Provided data -
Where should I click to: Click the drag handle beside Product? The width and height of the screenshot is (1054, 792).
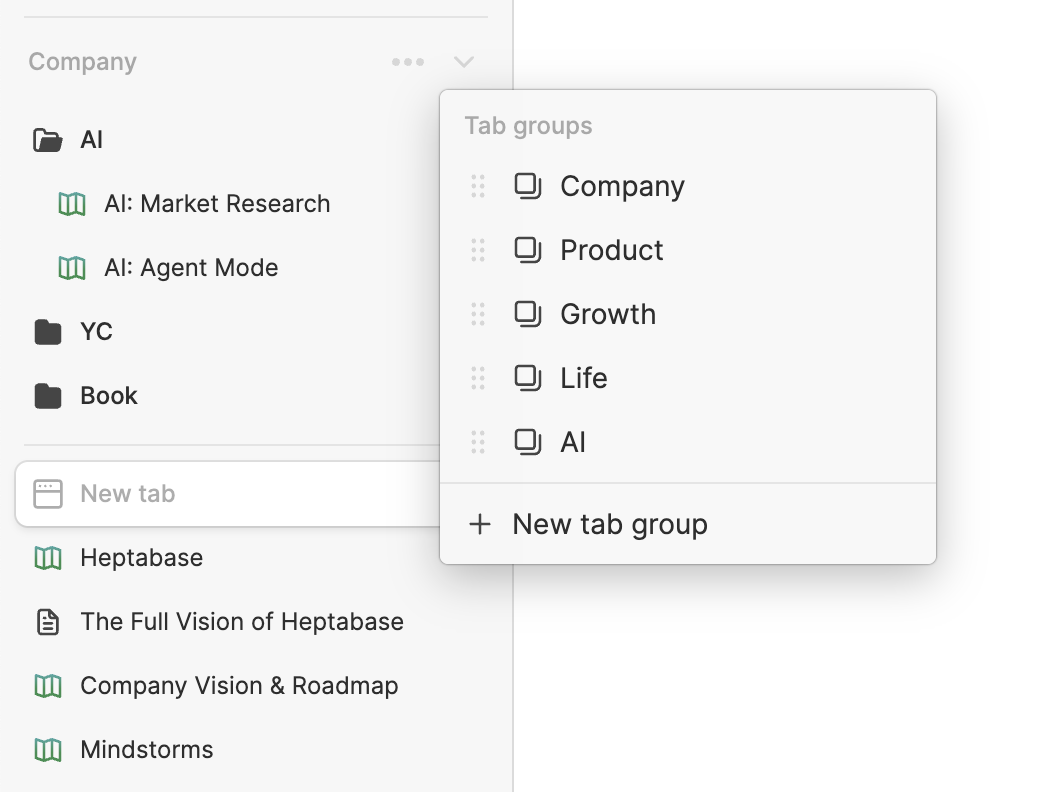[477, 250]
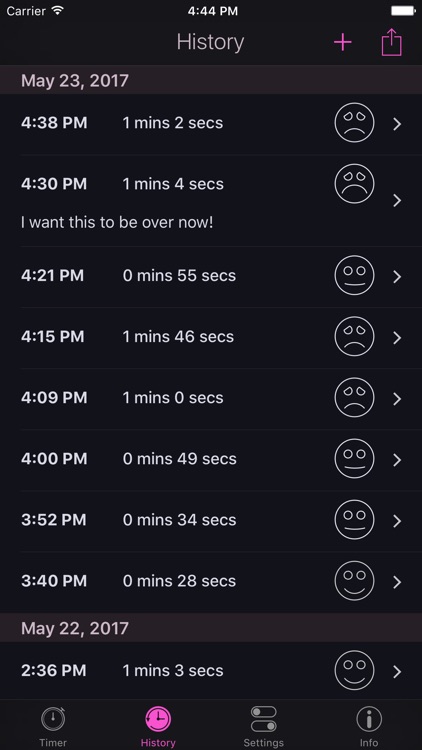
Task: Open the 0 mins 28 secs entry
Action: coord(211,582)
==
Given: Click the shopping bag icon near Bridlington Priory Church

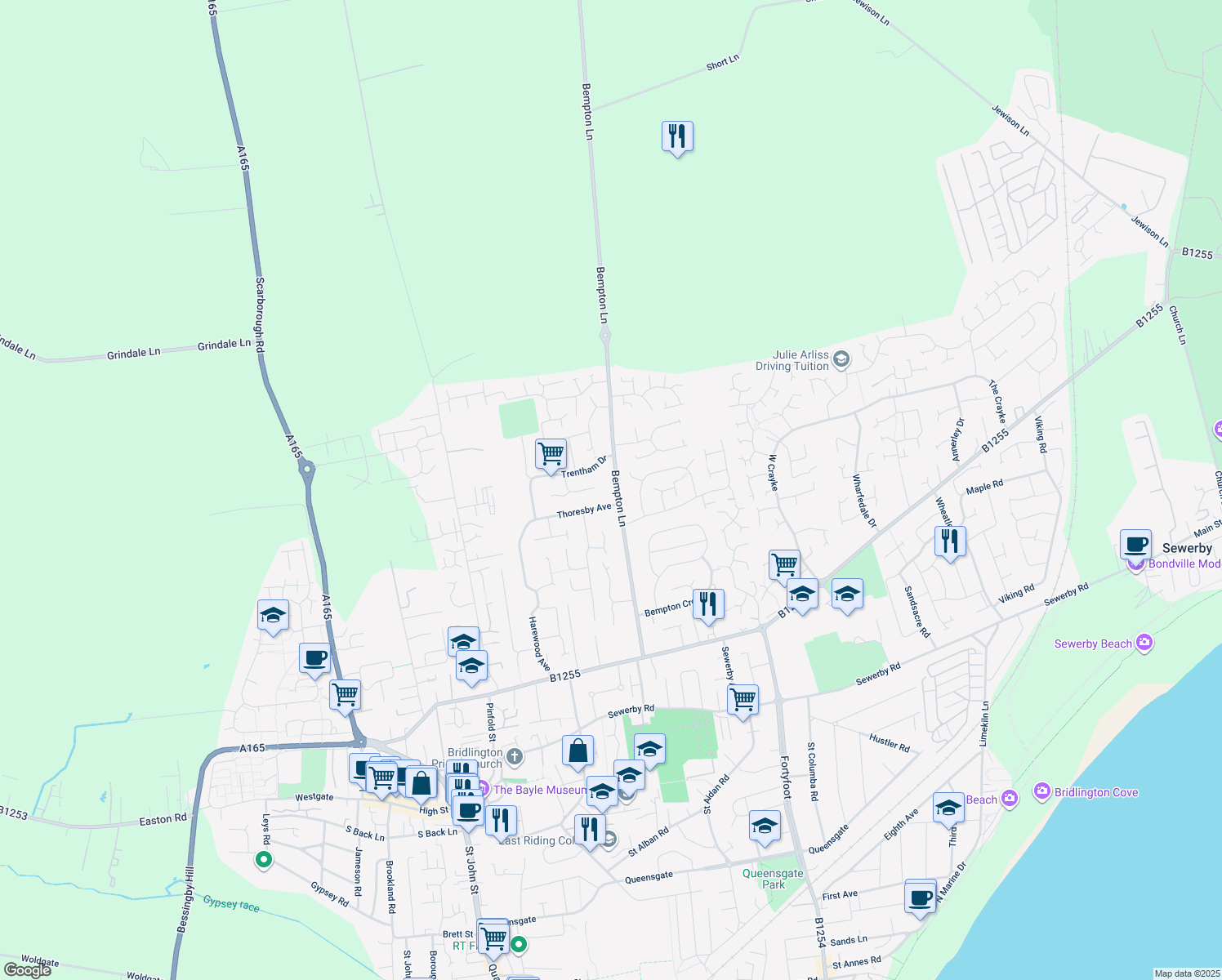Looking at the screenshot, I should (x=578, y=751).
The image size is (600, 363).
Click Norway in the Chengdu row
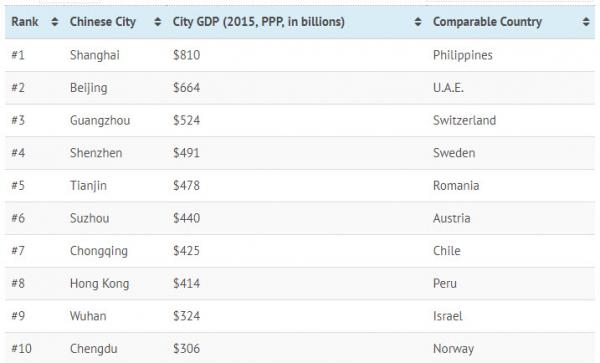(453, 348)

Problem - Please reproduce the entries from the line with "Where should I" to the line with "Action: coord(211,582)", both included, and leave the pictures out.

Final result -
Where should I click to: Click the drag handle beside Product? The width and height of the screenshot is (1054, 792).
[477, 250]
Task: Open the 0 mins 28 secs entry
Action: coord(211,582)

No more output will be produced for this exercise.